- _Raw data_
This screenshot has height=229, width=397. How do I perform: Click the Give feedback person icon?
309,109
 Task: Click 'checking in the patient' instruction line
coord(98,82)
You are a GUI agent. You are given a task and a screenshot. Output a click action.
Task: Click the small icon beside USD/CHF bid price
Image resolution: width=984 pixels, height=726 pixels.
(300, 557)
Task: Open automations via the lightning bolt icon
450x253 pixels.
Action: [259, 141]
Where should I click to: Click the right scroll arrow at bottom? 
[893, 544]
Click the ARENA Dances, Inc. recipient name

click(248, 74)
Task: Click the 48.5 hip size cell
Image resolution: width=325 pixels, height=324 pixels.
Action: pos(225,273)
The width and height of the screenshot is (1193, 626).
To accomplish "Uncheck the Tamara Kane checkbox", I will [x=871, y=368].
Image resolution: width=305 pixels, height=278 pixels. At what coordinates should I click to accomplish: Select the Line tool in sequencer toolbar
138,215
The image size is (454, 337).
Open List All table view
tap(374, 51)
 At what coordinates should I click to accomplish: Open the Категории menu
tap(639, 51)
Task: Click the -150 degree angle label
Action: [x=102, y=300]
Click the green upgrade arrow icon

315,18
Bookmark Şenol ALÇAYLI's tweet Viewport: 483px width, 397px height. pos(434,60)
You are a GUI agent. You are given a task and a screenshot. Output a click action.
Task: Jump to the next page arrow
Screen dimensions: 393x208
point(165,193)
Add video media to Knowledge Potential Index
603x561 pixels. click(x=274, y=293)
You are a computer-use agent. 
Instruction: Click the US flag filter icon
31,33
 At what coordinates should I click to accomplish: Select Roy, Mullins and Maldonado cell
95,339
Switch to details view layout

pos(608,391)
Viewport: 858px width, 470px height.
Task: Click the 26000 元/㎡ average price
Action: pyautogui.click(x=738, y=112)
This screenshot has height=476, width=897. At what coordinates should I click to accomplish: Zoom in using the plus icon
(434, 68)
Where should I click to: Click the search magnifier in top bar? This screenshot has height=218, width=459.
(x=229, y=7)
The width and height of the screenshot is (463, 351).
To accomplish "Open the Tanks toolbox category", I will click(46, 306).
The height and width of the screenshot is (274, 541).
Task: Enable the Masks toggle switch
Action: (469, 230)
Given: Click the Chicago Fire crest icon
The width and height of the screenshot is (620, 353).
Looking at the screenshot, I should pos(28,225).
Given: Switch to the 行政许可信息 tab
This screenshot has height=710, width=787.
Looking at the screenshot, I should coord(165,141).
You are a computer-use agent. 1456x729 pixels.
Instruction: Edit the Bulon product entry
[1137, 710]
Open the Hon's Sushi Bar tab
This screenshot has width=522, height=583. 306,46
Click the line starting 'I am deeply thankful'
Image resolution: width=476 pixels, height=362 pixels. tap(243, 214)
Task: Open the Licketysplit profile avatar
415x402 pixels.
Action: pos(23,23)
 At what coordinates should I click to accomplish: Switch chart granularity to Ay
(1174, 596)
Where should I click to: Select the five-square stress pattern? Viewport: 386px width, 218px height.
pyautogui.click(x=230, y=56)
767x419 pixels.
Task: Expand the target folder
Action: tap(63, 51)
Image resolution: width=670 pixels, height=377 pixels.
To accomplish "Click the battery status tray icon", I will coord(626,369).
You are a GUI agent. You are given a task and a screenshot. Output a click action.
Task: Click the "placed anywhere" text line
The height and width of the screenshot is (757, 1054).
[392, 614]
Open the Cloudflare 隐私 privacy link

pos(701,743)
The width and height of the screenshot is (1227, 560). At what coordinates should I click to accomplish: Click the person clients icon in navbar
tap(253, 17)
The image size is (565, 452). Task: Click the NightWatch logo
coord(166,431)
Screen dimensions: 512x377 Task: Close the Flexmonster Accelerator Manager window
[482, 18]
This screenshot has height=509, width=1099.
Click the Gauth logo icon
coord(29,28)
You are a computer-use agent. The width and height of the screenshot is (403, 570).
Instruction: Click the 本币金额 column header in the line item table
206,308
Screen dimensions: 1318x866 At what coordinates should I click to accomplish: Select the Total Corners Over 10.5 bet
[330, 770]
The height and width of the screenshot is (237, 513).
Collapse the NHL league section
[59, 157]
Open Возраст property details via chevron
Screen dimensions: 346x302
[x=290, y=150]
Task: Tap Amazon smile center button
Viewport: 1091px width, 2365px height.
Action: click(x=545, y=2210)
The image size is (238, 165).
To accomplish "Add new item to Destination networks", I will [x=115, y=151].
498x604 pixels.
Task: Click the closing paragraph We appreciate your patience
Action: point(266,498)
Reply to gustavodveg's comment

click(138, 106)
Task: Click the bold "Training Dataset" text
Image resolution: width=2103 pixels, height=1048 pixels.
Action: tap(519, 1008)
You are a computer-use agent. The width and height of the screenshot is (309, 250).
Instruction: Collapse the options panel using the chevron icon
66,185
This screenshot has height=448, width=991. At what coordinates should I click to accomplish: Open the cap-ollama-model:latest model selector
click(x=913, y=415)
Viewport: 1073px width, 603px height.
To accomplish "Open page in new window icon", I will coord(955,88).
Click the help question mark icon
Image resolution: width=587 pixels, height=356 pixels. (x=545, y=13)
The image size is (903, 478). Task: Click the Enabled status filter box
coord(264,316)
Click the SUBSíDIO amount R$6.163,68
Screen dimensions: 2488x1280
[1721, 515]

- _Your assignment_
Search the listing for the string "agent". Copy each line where it is found.

- _Exercise answer_
You are a GUI agent. You are given a task and a screenshot. Output a click action.
You are a GUI agent. You are given a task and a screenshot. Output a click action.
You are a computer-use agent. 
You are a computer-use agent. 1456x729 pixels.
You are a GUI agent. You are given a task and a screenshot. Output a click action.
You are a computer-use agent. The width and height of the screenshot is (403, 570).
You are a computer-use agent. The width and height of the screenshot is (309, 250).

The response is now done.